▶ _Given passage_:

[Begin]

Single by Hill

from the album Filling in the Pages
- Released: March 2010
- Recorded: January 2010
- Genre: Pop, acoustic
- Length: 3:36
- Label: Sensible Records
- Songwriters: Amalina Abdullah, Bahri Hj. Ibrahim
- Producer: Muhammad Shahrin Hj. Matusin

Hill singles chronology
| "Stay in the Middle" (2009) | "Buat Selamanya" (2010) | "I Heard" (2010) |

= Buat Selamanya =

"Buat Selamanya" is a Malay pop ballad by Hill. It is written by Amalina Abdullah and Bahri Hj. Ibrahim. The song was released exclusively in Brunei in March 2010. It was a Top 20 hit on Brunei's Kristal FM chart and reached number 1 on the Pelangi FM chart.

Hill's first performance of this song was at the music video premiere for his debut single "Stay in the Middle" in Brunei on 20 February 2010.

[End]

▶ _Short task 1_:
Copy the passage about "Buat Selamanya" from "Hill singles chronology" up to and including "Pelangi FM chart.", replacing "Brunei" with "Negara Brunei Darussalam".
▶ _Short task 2_:
According to the passage about "Buat Selamanya," on which chart did the song reach number 1?

▶ _Recorded data_:
[Begin]

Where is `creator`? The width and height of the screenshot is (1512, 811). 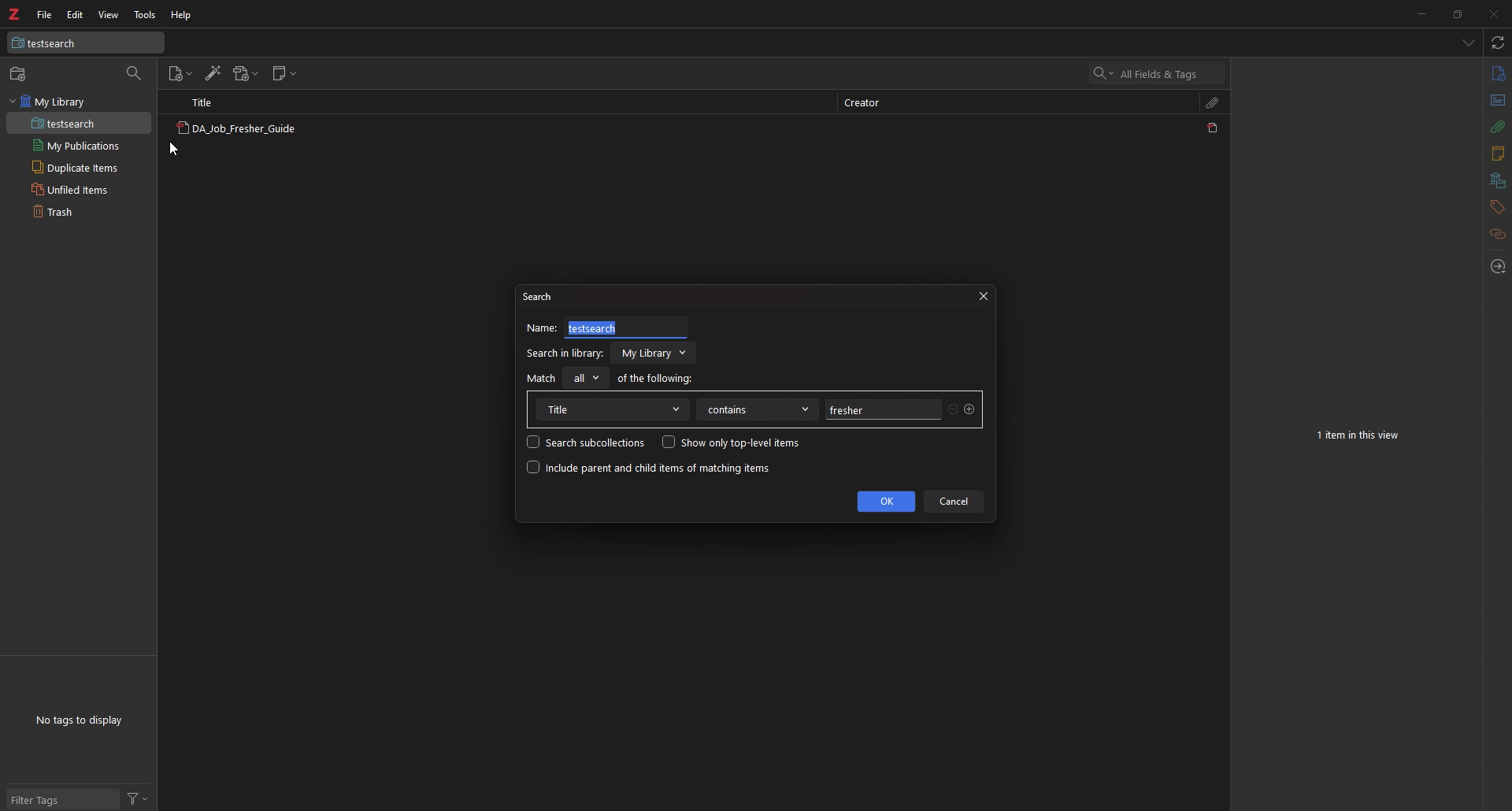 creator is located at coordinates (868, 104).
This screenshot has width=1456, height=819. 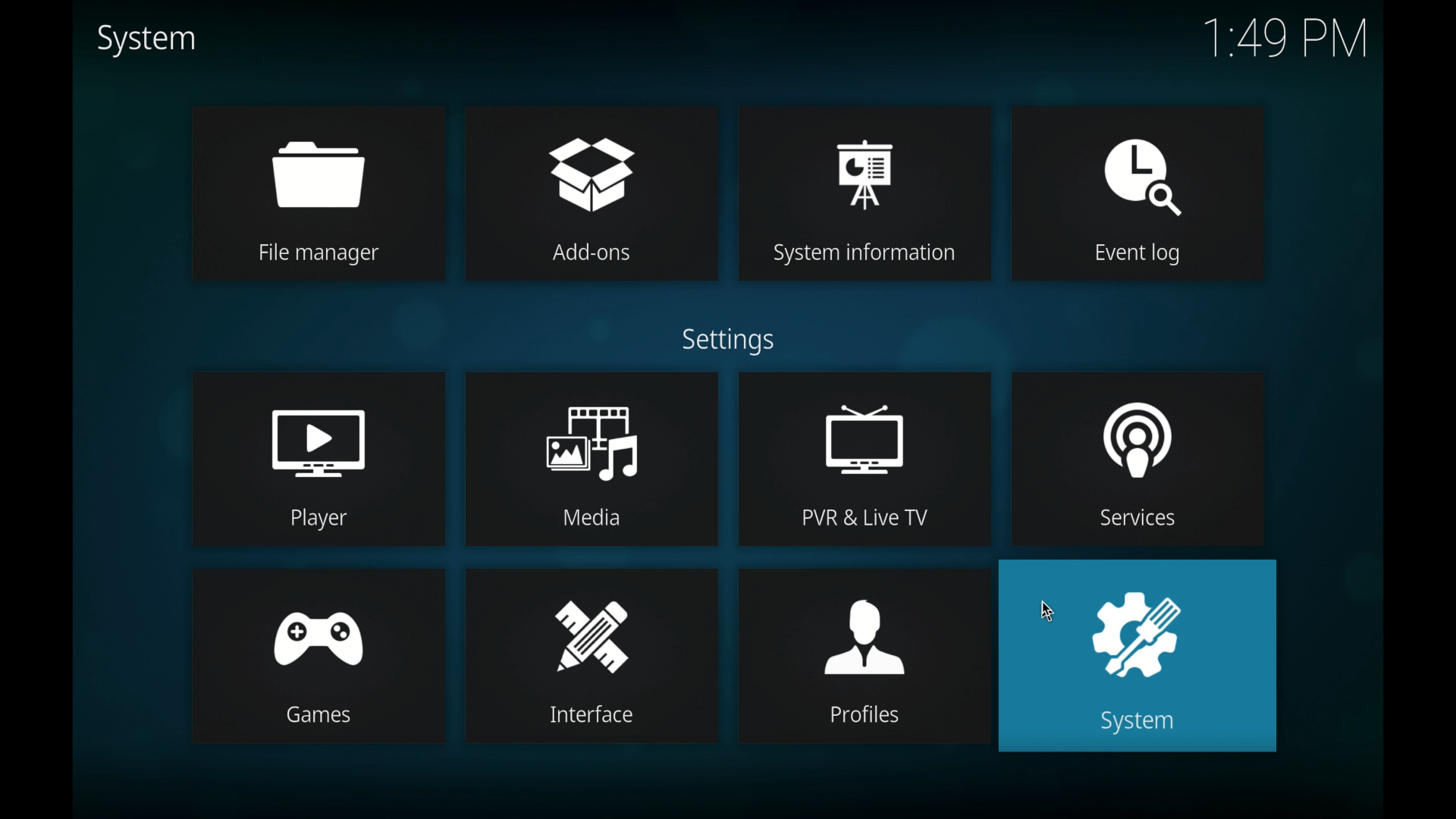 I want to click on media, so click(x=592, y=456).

[End]

▶ _Output 1_:
Hill singles chronology
| "Stay in the Middle" (2009) | "Buat Selamanya" (2010) | "I Heard" (2010) |

= Buat Selamanya =

"Buat Selamanya" is a Malay pop ballad by Hill. It is written by Amalina Abdullah and Bahri Hj. Ibrahim. The song was released exclusively in Negara Brunei Darussalam in March 2010. It was a Top 20 hit on Negara Brunei Darussalam's Kristal FM chart and reached number 1 on the Pelangi FM chart.

▶ _Output 2_:
The Pelangi FM chart.